• [Work to be completed] Up to and including the line with "Open Learn more", output the records exactly as they appear.

Stored records
%%

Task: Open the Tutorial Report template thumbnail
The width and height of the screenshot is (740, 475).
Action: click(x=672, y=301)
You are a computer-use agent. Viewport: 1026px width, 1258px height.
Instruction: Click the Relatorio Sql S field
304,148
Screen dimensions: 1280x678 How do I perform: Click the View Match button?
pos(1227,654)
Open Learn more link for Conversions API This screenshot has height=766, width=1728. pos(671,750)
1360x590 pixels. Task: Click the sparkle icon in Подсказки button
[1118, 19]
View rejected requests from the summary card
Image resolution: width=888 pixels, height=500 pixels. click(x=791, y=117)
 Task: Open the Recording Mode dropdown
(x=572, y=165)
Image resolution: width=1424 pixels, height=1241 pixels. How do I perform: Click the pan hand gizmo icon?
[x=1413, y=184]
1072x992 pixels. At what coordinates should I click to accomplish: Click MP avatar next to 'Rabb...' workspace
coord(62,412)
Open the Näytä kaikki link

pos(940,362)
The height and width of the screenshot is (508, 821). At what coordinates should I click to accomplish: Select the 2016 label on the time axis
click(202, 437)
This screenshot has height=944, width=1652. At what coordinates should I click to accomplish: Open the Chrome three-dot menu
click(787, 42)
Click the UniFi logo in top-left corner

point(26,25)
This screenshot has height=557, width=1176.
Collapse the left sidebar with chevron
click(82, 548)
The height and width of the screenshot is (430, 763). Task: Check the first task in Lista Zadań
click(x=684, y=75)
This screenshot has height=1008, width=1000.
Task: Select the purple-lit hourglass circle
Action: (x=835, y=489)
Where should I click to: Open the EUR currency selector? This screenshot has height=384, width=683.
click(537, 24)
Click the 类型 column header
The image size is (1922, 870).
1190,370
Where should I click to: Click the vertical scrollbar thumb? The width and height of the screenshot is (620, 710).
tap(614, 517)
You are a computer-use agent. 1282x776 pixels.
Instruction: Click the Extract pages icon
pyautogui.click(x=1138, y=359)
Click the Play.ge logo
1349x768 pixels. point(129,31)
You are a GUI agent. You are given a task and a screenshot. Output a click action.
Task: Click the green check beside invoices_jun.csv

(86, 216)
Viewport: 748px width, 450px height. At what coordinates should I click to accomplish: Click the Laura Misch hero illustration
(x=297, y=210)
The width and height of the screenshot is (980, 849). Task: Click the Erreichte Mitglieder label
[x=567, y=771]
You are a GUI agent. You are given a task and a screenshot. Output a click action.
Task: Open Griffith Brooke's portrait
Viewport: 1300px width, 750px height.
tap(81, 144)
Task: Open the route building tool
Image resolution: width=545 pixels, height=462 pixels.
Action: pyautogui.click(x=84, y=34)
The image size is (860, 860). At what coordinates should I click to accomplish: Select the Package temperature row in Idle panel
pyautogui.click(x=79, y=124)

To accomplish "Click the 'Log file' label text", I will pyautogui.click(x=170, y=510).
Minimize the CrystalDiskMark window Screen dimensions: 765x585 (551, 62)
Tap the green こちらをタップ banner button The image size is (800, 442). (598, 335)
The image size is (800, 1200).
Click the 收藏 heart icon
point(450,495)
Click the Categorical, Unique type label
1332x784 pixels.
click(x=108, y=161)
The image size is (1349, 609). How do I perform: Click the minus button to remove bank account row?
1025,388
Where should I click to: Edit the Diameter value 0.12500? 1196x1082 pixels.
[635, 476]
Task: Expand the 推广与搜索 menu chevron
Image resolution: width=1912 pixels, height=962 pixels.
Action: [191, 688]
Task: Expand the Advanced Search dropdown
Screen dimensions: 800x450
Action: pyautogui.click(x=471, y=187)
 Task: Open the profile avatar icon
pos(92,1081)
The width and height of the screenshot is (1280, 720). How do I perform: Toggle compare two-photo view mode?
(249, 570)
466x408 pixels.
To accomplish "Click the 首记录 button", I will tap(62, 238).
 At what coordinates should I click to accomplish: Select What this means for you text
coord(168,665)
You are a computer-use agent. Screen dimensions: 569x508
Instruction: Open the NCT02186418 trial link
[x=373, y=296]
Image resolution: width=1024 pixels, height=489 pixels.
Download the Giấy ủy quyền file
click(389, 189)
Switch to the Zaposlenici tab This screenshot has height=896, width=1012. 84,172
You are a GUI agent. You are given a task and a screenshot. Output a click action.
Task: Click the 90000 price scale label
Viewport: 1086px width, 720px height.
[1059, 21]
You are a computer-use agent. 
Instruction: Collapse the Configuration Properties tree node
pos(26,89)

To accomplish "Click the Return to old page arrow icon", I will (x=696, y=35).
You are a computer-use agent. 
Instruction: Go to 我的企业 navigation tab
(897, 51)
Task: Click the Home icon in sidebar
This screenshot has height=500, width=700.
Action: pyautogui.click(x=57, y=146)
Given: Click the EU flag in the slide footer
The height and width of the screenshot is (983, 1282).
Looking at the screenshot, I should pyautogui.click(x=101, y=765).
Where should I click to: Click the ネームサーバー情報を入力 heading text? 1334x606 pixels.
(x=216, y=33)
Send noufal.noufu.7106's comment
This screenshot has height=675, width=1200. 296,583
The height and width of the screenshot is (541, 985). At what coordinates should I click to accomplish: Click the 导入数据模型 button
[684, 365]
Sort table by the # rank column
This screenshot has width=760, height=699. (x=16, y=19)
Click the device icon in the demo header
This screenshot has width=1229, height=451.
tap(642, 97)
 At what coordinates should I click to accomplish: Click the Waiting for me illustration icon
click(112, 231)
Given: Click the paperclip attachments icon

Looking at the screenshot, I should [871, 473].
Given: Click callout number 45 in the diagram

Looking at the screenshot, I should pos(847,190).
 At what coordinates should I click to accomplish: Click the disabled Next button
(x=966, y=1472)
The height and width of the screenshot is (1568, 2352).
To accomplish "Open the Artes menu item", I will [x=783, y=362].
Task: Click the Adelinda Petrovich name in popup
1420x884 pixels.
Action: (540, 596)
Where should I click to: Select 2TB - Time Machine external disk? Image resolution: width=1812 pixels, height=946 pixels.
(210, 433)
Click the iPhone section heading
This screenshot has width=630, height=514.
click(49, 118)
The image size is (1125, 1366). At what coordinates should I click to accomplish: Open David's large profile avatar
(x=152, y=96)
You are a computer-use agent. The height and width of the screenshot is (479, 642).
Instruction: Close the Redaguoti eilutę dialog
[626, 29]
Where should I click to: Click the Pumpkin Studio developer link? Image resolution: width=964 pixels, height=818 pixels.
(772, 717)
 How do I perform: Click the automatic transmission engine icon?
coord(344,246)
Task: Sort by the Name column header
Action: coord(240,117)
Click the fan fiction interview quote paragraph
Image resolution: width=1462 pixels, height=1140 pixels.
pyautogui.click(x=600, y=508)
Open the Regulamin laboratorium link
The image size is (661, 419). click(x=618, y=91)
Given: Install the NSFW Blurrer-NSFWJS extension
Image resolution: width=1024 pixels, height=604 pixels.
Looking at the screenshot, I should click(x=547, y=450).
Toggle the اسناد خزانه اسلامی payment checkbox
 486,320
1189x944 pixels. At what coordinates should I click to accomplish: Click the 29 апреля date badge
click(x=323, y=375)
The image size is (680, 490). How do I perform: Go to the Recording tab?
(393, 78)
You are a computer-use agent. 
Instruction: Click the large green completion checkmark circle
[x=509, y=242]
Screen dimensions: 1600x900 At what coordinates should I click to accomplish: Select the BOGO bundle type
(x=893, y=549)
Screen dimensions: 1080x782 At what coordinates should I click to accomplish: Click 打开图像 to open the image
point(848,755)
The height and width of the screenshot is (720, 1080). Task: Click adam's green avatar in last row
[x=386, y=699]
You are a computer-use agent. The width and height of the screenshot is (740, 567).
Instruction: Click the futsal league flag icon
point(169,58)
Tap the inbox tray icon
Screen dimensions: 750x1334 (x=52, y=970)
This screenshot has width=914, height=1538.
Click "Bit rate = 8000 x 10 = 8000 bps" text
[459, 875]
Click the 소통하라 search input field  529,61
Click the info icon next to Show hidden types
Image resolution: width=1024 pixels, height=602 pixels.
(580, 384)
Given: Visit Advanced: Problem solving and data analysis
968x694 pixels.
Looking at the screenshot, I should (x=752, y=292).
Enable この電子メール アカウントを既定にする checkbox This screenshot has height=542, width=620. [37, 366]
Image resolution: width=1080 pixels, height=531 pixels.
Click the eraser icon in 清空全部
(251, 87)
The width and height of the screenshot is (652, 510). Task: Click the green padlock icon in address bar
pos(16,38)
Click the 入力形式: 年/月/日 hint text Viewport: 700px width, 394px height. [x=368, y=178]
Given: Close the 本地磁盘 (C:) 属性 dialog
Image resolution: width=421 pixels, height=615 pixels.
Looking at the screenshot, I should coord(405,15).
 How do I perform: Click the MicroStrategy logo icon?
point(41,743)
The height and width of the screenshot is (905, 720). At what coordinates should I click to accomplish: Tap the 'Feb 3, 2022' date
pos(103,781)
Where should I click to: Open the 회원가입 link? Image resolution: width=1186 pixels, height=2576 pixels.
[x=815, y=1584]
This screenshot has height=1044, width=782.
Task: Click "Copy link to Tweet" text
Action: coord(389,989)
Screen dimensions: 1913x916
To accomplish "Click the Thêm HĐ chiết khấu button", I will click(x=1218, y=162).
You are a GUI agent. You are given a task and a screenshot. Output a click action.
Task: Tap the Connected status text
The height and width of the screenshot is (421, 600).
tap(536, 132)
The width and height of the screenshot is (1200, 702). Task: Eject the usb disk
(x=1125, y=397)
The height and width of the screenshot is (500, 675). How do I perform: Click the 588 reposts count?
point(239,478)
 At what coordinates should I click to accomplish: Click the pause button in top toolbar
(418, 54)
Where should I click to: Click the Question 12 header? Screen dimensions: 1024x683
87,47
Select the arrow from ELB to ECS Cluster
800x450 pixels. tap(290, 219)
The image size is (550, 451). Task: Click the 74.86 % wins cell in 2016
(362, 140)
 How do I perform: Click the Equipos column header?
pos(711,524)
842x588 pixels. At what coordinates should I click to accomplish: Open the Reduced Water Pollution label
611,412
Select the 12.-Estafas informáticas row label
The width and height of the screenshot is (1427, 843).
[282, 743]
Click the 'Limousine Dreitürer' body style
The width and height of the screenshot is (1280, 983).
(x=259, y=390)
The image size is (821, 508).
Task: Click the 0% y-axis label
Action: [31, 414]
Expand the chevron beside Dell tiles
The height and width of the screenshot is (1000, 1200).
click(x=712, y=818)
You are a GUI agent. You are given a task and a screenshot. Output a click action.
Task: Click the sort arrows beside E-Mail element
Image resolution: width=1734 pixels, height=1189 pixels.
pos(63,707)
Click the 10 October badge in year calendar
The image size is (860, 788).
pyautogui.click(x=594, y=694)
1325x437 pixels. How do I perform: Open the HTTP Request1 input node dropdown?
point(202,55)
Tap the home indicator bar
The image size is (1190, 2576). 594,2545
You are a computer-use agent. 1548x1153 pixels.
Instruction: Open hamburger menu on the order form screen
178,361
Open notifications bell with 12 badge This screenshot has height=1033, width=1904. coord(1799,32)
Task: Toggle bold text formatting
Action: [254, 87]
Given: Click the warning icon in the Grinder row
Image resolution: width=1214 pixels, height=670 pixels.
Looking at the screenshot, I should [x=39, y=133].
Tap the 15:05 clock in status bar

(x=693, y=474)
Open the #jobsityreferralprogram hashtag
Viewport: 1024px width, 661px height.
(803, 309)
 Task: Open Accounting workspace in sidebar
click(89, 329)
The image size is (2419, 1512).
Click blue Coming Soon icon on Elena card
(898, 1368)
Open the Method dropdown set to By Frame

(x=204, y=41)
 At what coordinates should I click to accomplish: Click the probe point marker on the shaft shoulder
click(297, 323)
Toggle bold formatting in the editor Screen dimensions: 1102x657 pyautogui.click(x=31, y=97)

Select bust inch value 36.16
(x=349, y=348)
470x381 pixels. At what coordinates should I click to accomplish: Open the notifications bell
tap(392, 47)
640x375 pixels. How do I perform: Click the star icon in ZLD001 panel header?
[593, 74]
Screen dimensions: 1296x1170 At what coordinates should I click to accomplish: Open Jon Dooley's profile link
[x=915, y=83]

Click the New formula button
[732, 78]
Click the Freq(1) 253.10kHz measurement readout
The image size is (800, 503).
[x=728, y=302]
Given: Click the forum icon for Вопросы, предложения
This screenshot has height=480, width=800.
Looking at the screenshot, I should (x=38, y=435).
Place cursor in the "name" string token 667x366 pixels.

%%

• [Result of the task]
Task: Open the Tutorial Report template thumbnail
The width and height of the screenshot is (740, 475).
Action: click(x=672, y=301)
You are a computer-use agent. Viewport: 1026px width, 1258px height.
Instruction: Click the Relatorio Sql S field
304,148
Screen dimensions: 1280x678 How do I perform: Click the View Match button?
pos(1227,654)
Open Learn more link for Conversions API This screenshot has height=766, width=1728. pos(671,750)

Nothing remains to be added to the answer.